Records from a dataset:
---
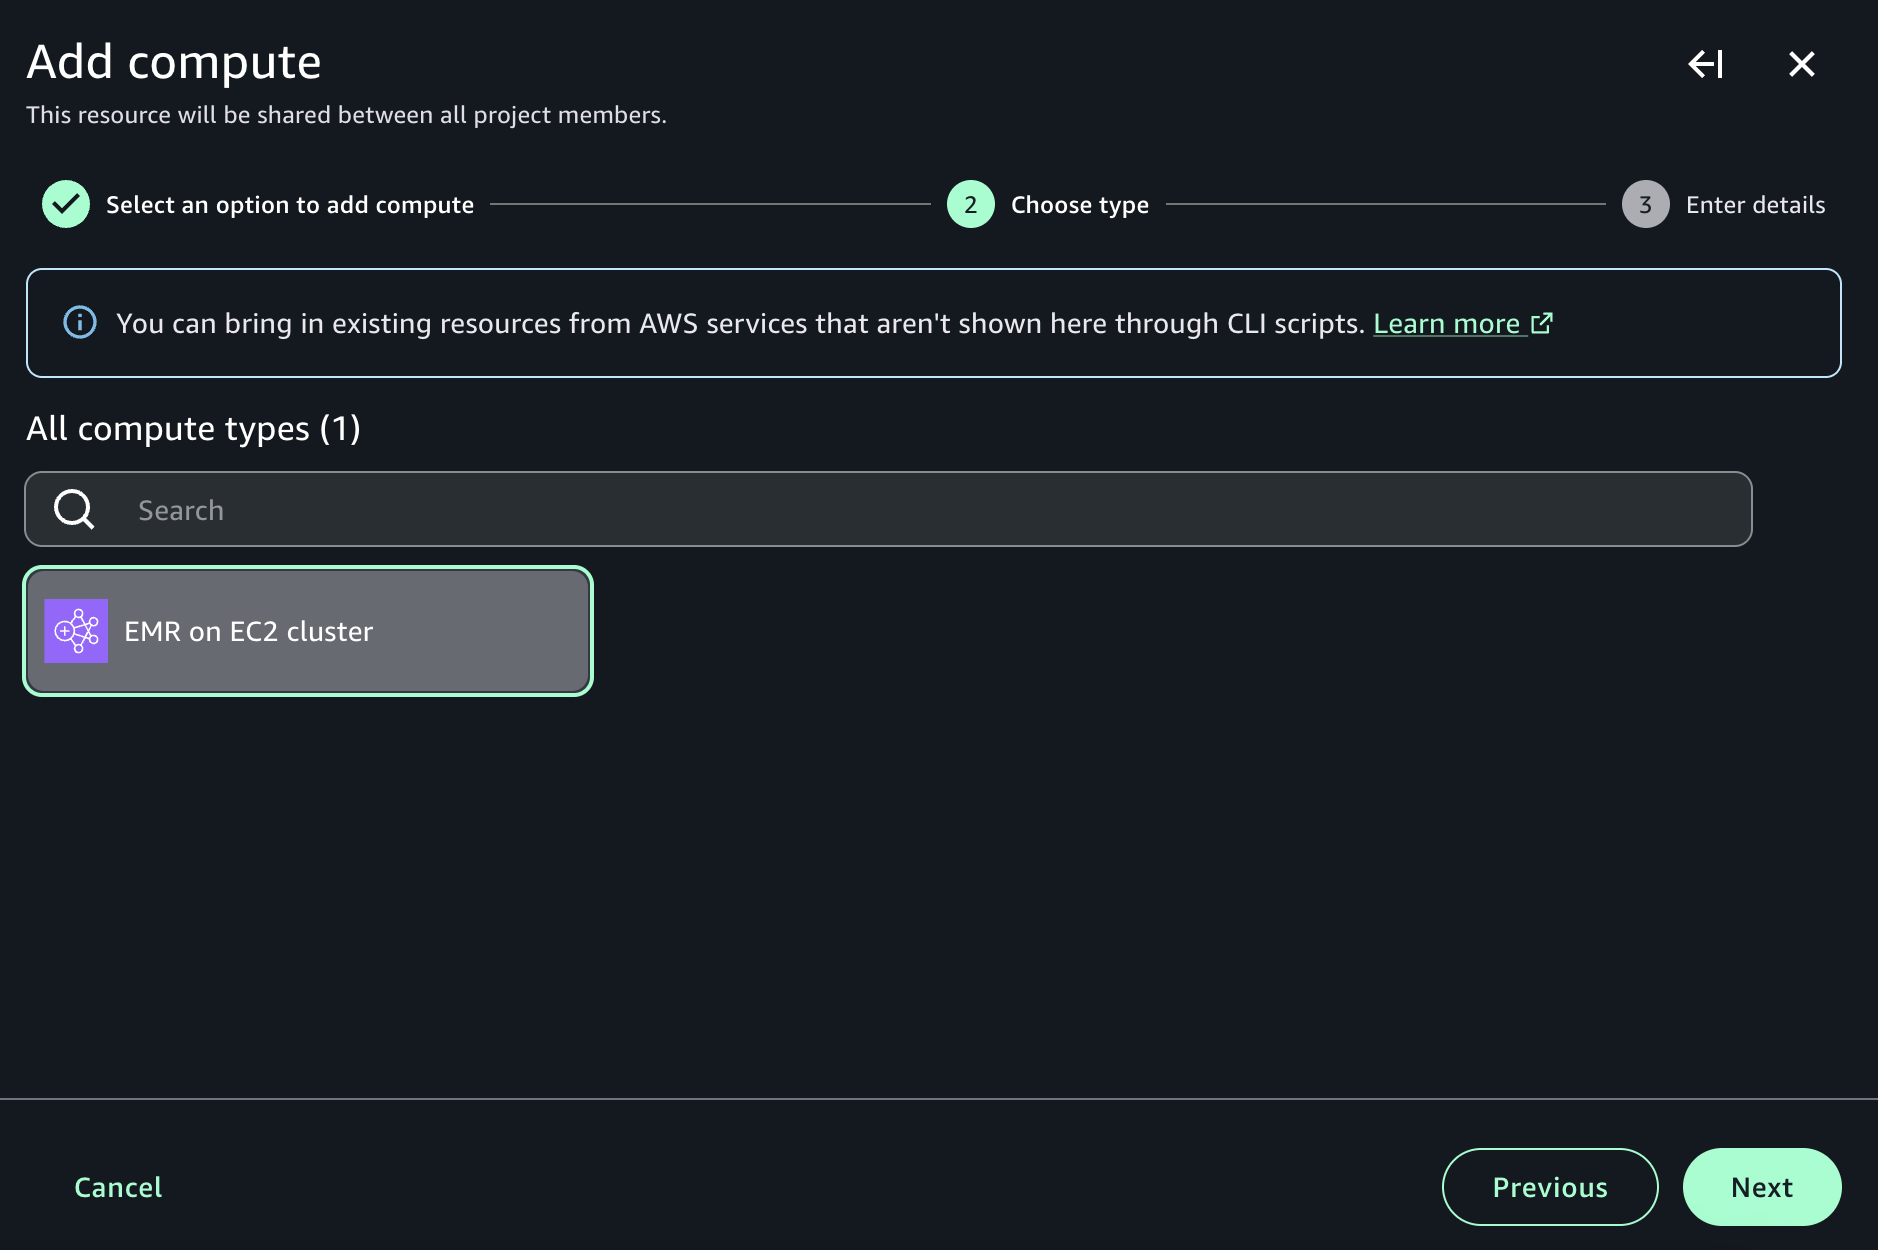Image resolution: width=1878 pixels, height=1250 pixels.
Task: Click the purple EMR cluster icon
Action: (76, 631)
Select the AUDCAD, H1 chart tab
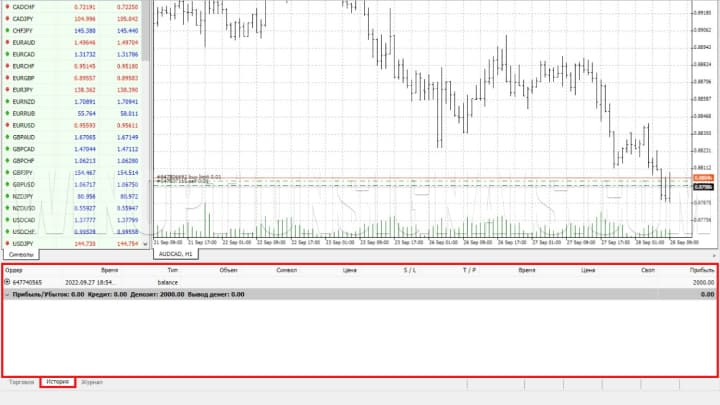This screenshot has height=405, width=720. (x=175, y=254)
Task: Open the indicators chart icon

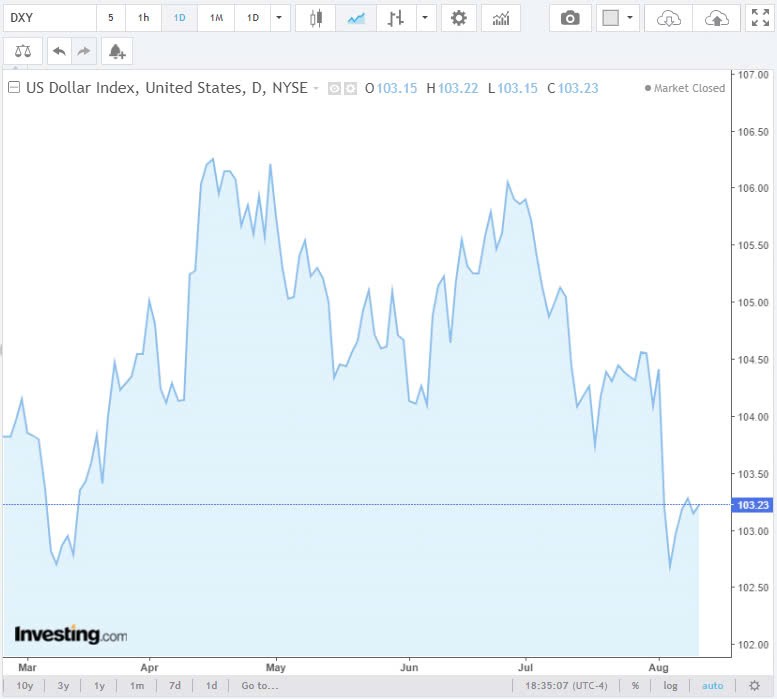Action: pyautogui.click(x=500, y=18)
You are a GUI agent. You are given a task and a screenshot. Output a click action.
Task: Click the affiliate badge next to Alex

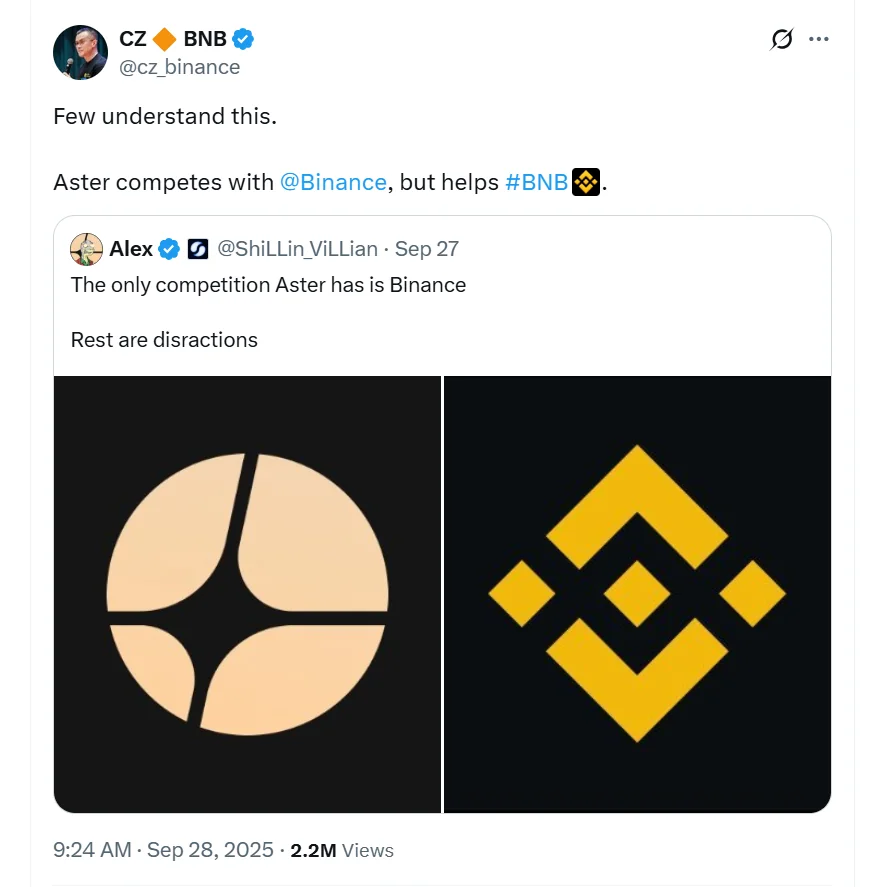point(198,249)
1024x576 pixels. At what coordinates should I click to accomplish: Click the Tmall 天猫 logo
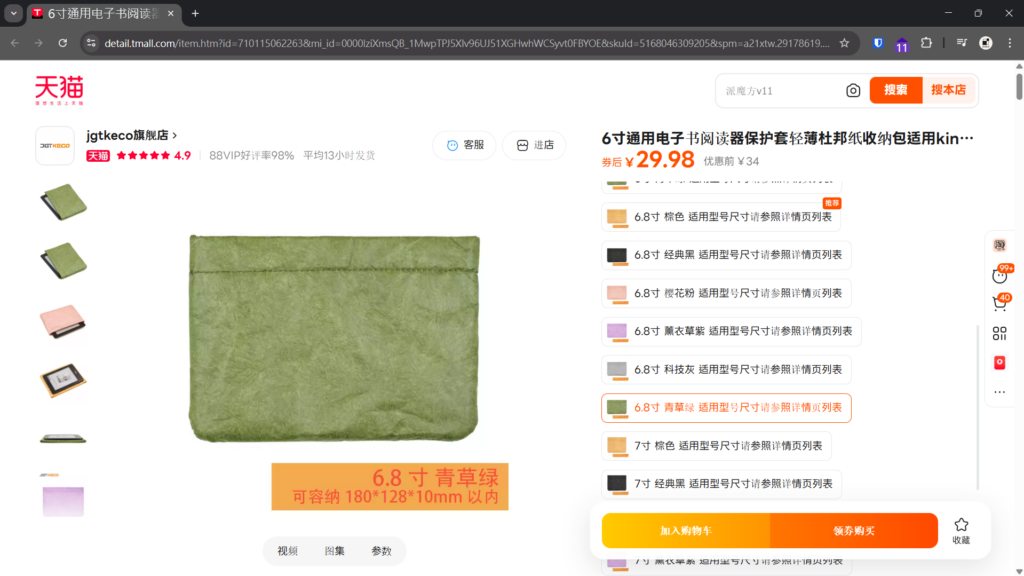pos(59,90)
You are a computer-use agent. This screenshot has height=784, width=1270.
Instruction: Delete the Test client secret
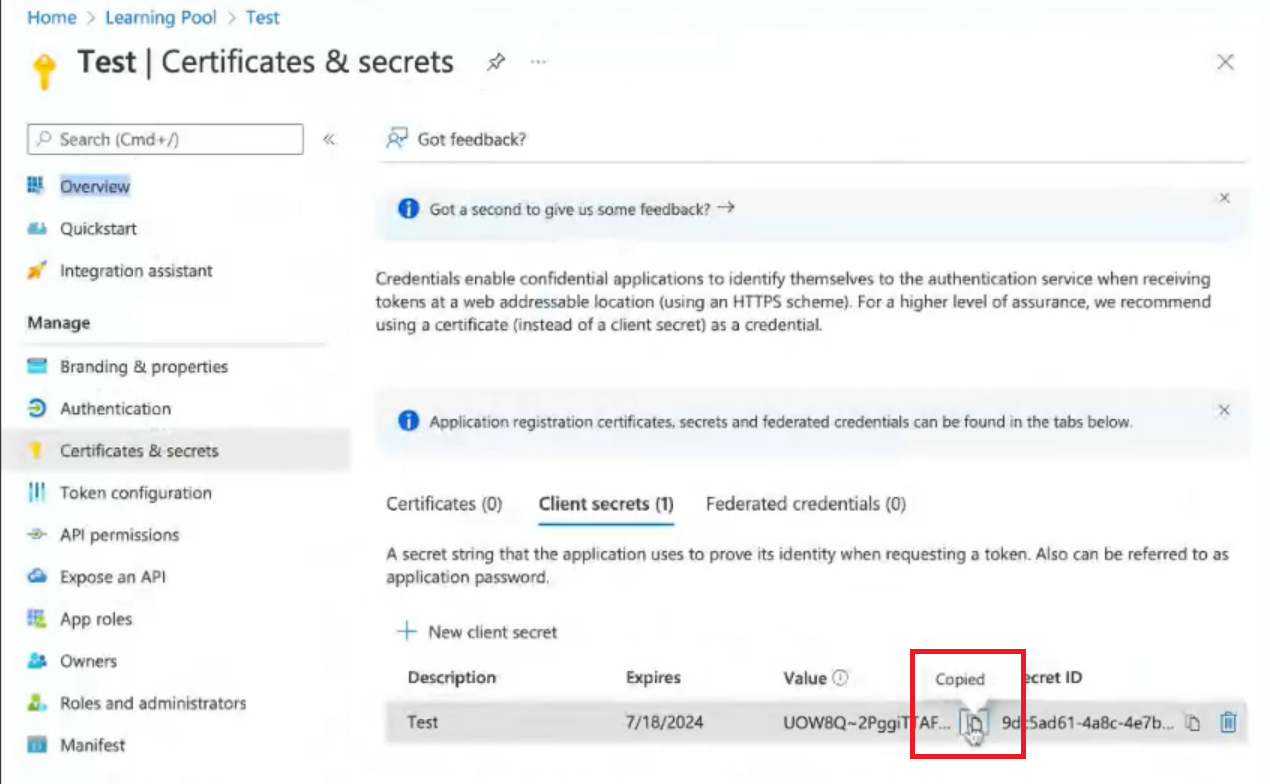pyautogui.click(x=1229, y=722)
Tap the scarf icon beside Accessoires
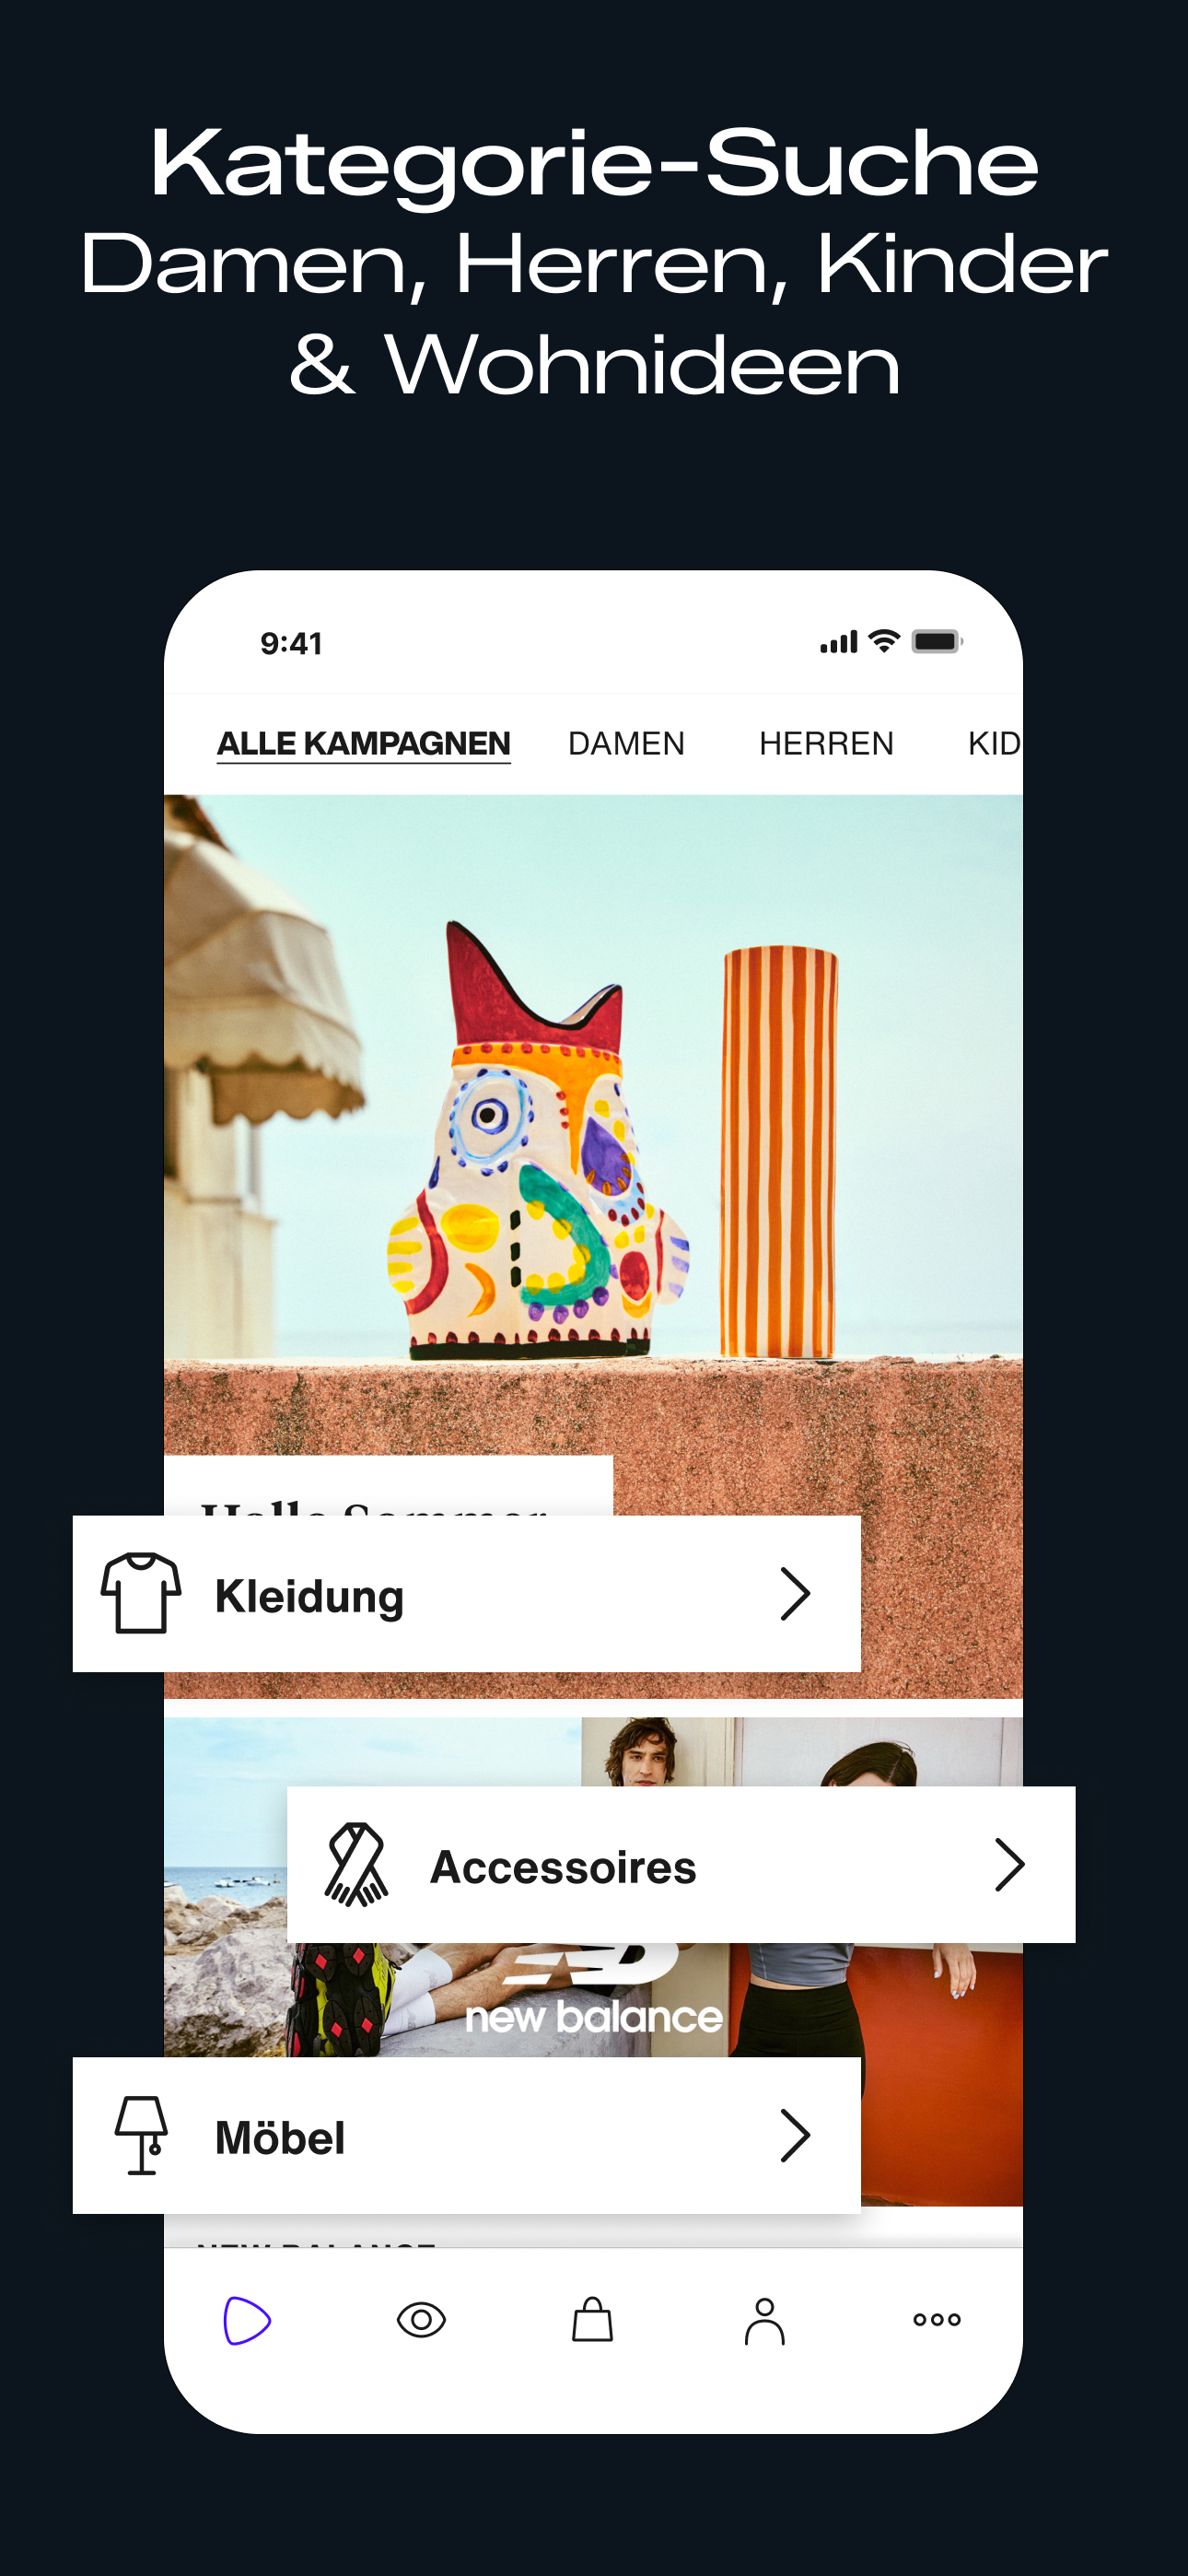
---
**Task details**
An exact restatement is expected of the lines from the line containing "1024x576 pixels. At" to the end of the data above, pictures excluded.

**Exercise result**
1024x576 pixels. At what coordinates should I click to accomplish: Click the Tmall 天猫 logo
pos(59,90)
You are a computer-use agent. This screenshot has height=784, width=1270.
Instruction: Delete the Test client secret
pyautogui.click(x=1229, y=722)
Tap the scarf icon beside Accessoires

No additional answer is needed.